(Data excerpts)
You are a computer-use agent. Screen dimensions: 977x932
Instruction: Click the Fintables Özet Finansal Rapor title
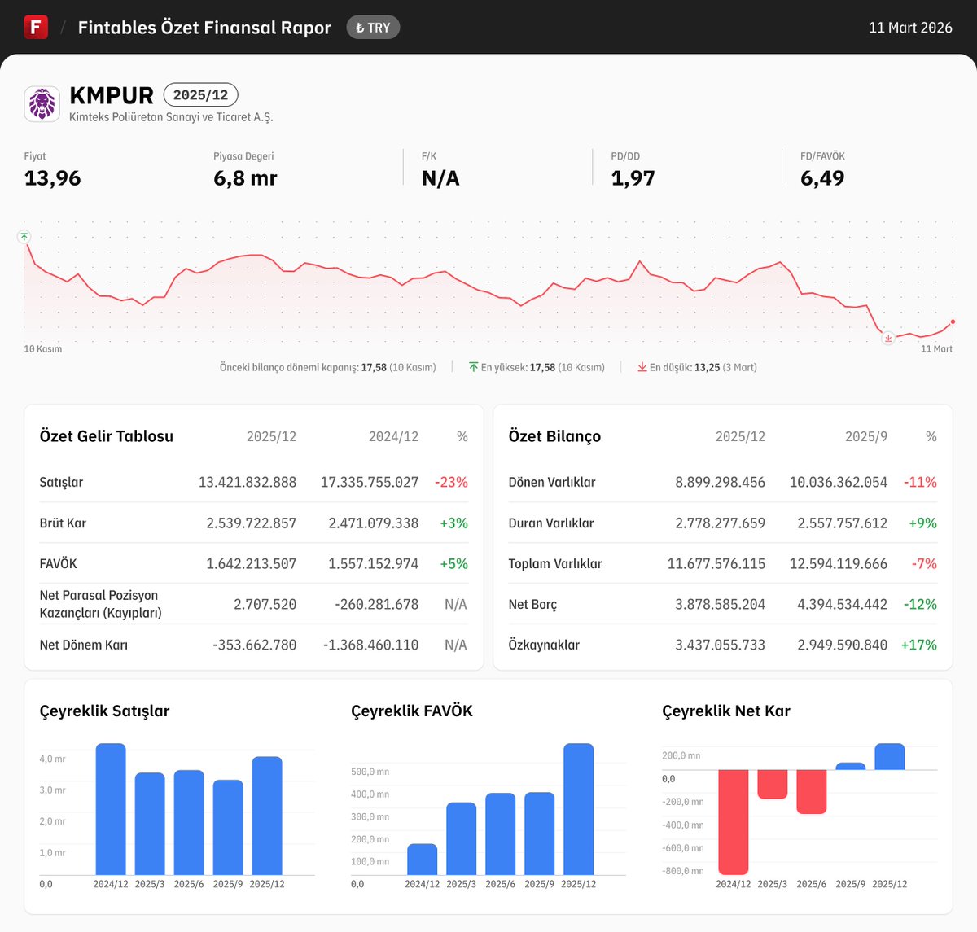click(204, 27)
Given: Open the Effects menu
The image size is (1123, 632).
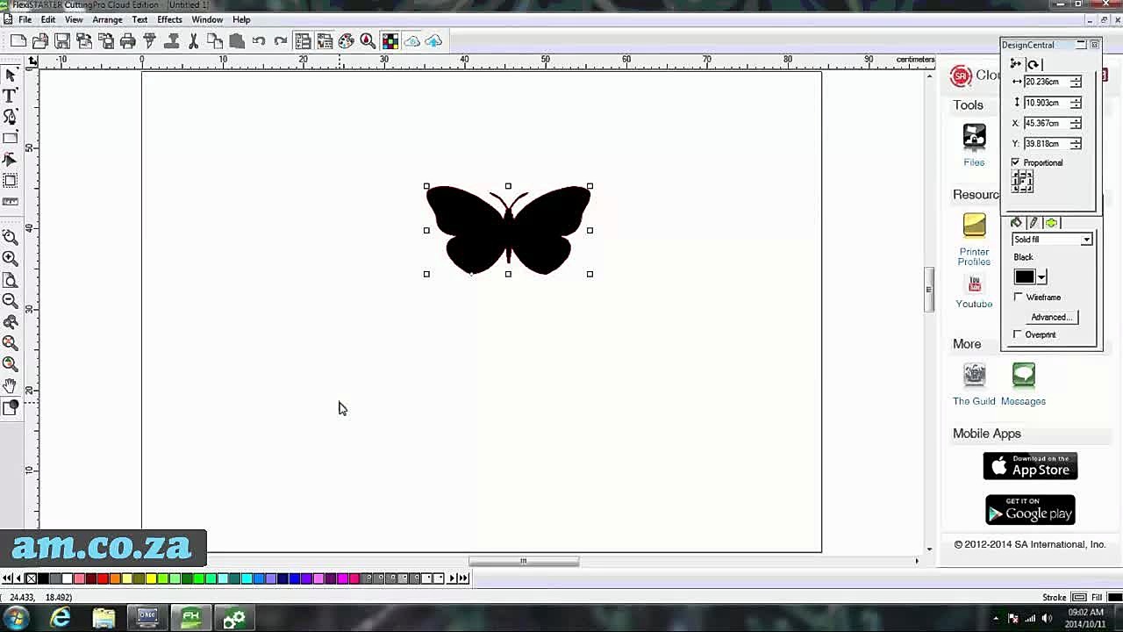Looking at the screenshot, I should pos(169,19).
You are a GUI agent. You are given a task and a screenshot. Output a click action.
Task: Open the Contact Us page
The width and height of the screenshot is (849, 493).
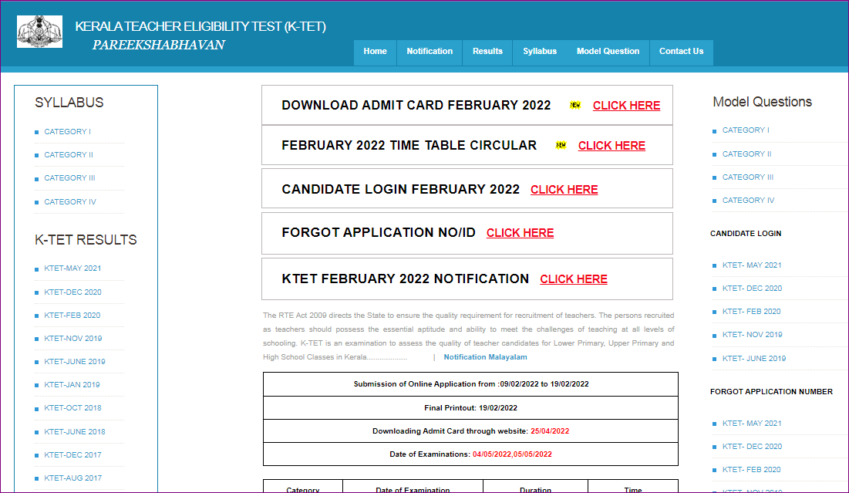tap(681, 52)
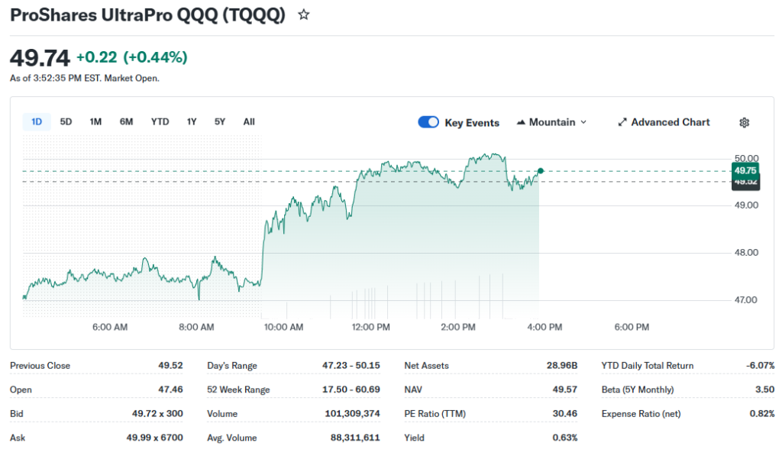Click the current price dot on chart
The width and height of the screenshot is (782, 456).
(541, 170)
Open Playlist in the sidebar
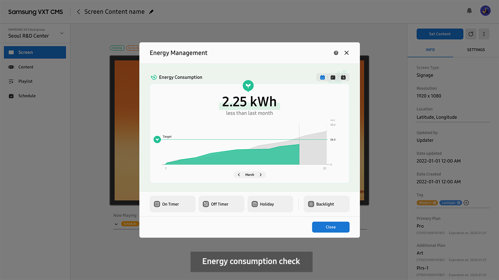This screenshot has width=499, height=280. [25, 81]
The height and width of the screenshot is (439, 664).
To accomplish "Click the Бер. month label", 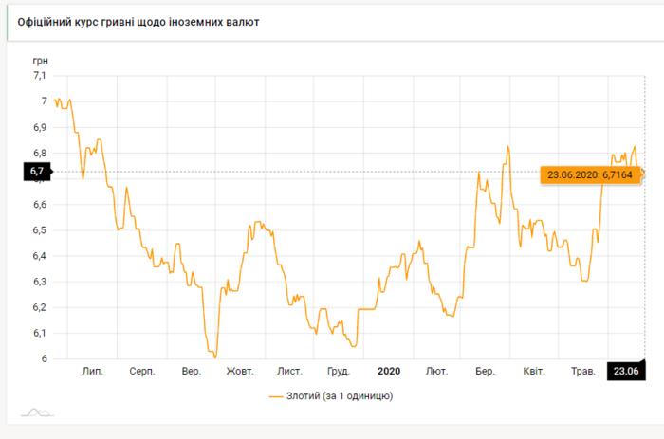I will point(485,371).
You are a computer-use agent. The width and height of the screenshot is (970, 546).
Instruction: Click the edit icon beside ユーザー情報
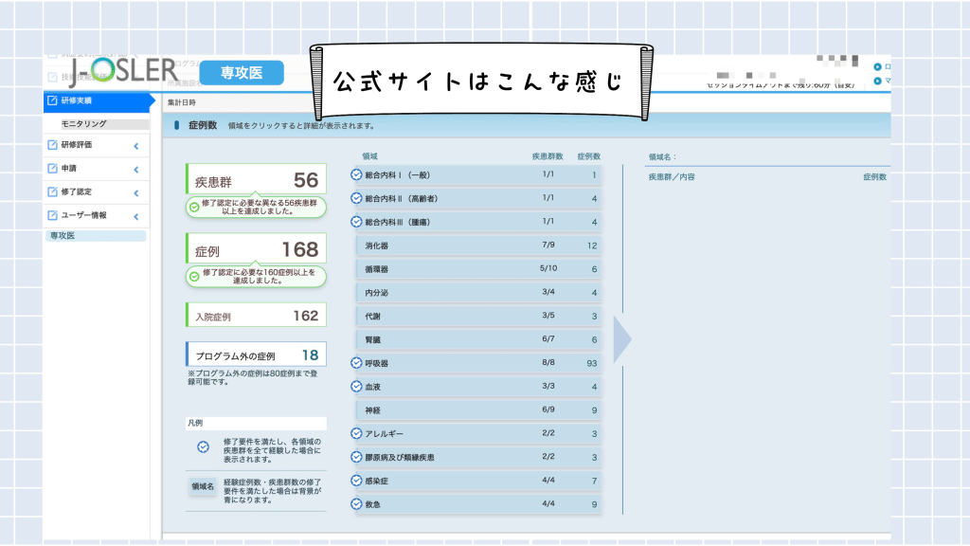pyautogui.click(x=52, y=215)
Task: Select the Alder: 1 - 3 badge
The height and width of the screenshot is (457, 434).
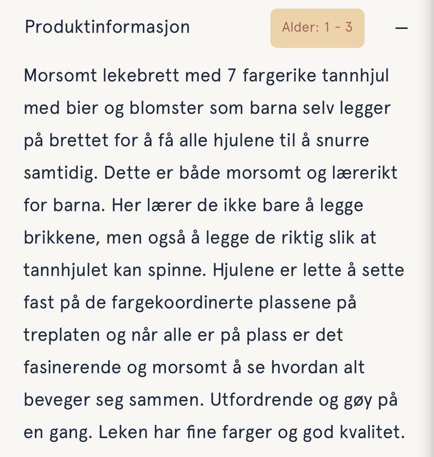Action: pos(317,28)
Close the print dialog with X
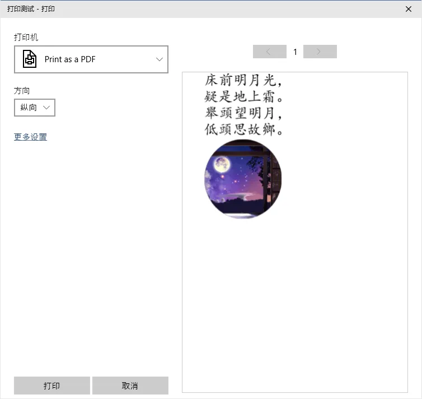 click(x=408, y=9)
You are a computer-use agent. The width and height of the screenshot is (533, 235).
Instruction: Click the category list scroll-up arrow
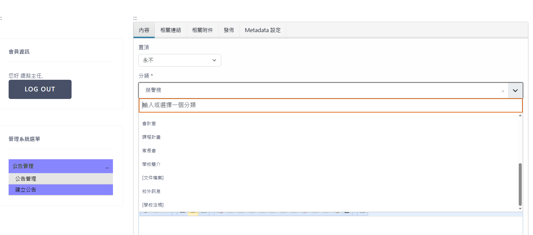coord(520,116)
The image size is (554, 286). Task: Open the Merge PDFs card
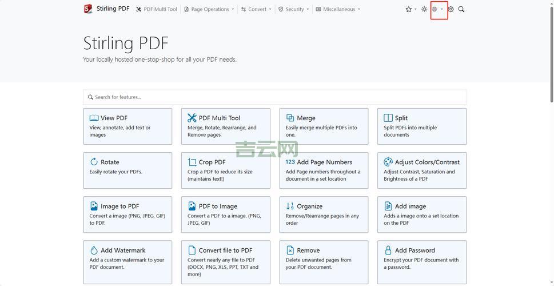point(324,126)
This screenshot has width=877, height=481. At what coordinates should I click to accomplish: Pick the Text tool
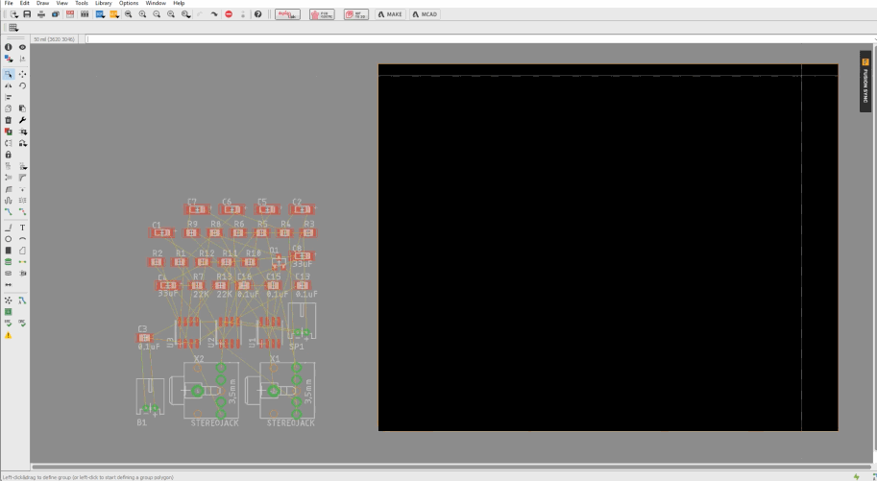click(22, 228)
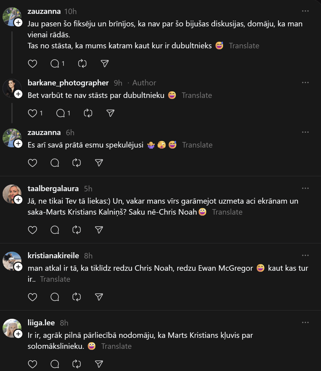Repost barkane_photographer's comment
This screenshot has width=321, height=371.
(88, 113)

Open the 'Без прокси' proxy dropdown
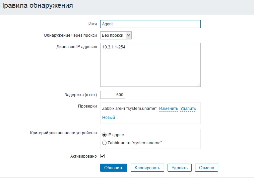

- WHAT THIS TASK INVOLVES
Beginning with the line that contains "Close the print dialog with X", print exactly every line through the end of the records, both included. Omit the pictures.

- TASK SOLUTION
Close the print dialog with X
 click(x=408, y=9)
You are a computer-use agent. The width and height of the screenshot is (533, 235).
Instruction: Click the category list scroll-up arrow
coord(520,116)
The image size is (554, 286). Task: Open the Merge PDFs card
point(324,126)
This screenshot has width=877, height=481. At what coordinates should I click to accomplish: Pick the Text tool
click(22, 228)
Repost barkane_photographer's comment
This screenshot has width=321, height=371.
(88, 113)

Open the 'Без прокси' proxy dropdown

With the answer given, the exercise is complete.